Podiumsteilnehmer und Publikum waren sich in einer intensiven Diskussion einig, dass der Nationalstaatsgedanke überholt sei und die Zukunft den Regionen gehöre. Gewarnt wurde vor „Makroregionen“, die zu unterschiedliche Gebiete zusammenfassen, was neues Hegemoniestreben fördere. Die ideale Region sei die historisch gewachsene.

Am zweiten Tag wurde eingehend über die verschiedenen Wahlsysteme, Schutzklauseln für Minderheiten und die Möglichkeit engerer Zusammenarbeit der Autonomie- und Unabhängigkeitsbewegungen in Europa bzw. in Italien gesprochen, wobei die höchst unterschiedlichen Situationen der Minderheiten zum Ausdruck kamen. So kämpft die Bewegung „Mouvement Région Savoie“, wie ihr Sekretär Laurent Blondaz berichtete, darum, dass die so wie Aosta franco-provenzalisch-sprachige Region Savoien mindestens eine eigene Verwaltungseinheit bilden darf, ein im zentralistischen Frankreich schwieriges Unterfangen. Am Podium war auch der Trentiner Landtagsabgeordnete Giorgio Lunelli (UPT), der zunächst eindrücklich die dramatische Zunahme des Zentralismus in Italien schilderte, dann aber diese Aussage damit relativierte, dass zum Glück Staatspräsident Napolitano mit seiner Rede von Meran die Autonomien abgesichert habe. Hartmuth Staffler klärte mit dem Hinweis auf die vielen von Napolitano unterzeichneten autonomiefeindlichen Gesetze und Dekrete, dass die in Napolitano gesetzten Hoffnungen ein Hirngespinst sind. Die Baskin Eva Bidania bekräftigte,  dass das Verständnis für Minderheiten in Europa von Norden nach Süden abnehme. Grundsätzlich und ganz besonders für Südtirol sei das Selbstbestimmungsrecht die gerechteste Lösung dieser Fragen. Juljian Čavdek von der Partei Slovenska Skupnost verwies auf die dramatische Situation der Slowenen in Friaul, die weniger Rechte haben als die Südtiroler. Andererseits haben die Slowenen dort aber ohne Probleme die doppelte Staatsbürgerschaft italienisch/slowenisch erhalten, während sich Österreich immer noch mit der Frage beschäftigt, wie eine doppelte Staatsbürgerschaft für die Südtiroler vermieden werden kann.

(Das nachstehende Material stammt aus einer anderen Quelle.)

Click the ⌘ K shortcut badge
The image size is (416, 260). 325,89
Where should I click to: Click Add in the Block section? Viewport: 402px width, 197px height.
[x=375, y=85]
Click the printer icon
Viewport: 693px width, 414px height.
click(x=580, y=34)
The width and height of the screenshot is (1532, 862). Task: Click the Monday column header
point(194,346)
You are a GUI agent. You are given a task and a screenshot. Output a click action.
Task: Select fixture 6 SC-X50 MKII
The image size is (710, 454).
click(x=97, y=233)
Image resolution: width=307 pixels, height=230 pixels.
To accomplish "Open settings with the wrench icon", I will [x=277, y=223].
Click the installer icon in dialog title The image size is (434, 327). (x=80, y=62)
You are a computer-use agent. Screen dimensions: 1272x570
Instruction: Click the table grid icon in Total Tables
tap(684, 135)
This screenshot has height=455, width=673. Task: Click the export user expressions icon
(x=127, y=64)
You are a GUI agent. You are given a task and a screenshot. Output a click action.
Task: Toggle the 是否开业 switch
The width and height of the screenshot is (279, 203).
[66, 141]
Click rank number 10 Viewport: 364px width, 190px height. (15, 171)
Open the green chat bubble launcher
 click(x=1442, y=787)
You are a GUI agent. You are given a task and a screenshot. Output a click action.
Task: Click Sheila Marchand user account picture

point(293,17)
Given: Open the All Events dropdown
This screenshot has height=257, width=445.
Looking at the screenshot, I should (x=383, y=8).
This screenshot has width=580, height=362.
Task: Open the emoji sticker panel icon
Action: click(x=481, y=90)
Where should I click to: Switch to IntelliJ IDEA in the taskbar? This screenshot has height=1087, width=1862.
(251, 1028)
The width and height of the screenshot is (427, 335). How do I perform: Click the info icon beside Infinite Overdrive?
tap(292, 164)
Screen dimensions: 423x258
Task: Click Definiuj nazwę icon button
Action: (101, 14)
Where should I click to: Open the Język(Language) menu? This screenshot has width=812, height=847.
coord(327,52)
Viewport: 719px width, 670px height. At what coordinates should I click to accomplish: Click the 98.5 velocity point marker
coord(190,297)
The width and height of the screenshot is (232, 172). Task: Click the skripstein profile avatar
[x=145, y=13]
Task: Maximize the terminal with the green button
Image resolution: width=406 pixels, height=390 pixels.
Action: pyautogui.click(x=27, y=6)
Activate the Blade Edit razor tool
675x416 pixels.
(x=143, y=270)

Die europäische Landwirtschaftspolitik sowie die Abfallbewirtschaftung waren weitere Themen, die unter Beteiligung hervorragender Fachleute und zahlreichen Publikums behandelt wurden. Die Sommeruniversität in Aosta bot auch die Gelegenheit, das Thema Ortsnamengebung zu studieren. In Aosta waren unter dem Faschismus, gleich wie in Südtirol, alle französischen Ortsnamen ins Italienische „übersetzt“ worden. Nach dem Krieg wurde diesem Unfug bereits im Jänner 1946 ein Ende bereitet und die Ortsnamen in die „prefaschistische Form“ (so das entsprechende Dekret) zurückgeführt. Die einsprachig französischen Ortsnamen sind seither außer Diskussion.

Verkostungen aostanischer Spezialitäten, unter anderem im päpstlichen Urlaubsort Les Combes, sowie Besuche des „Festival des Peuples Minoritaires“ (Festival der Minderheitenvölker) in Aosta rundeten das Programm ab und festigten die Freundschaft der Minderheiten im italienischen Staatsgebiet.

Im Bild von links: Fabrizio Comencini, Generalsekretär der Liga Veneta Repubblica, Hartmuth Staffler  von der Südtiroler Freiheit, François Alfonsi, Europaparlamentarier der EFA aus Korsika, EFA-Präsident Erik Defoort, Luciano Caveri, Regionalratsabgeordneter der Union Valdotaine, sowie Patrizia Morelli und Robert Louvain, zwei der fünf Regionalratsabgeordneten von ALPE in Aosta.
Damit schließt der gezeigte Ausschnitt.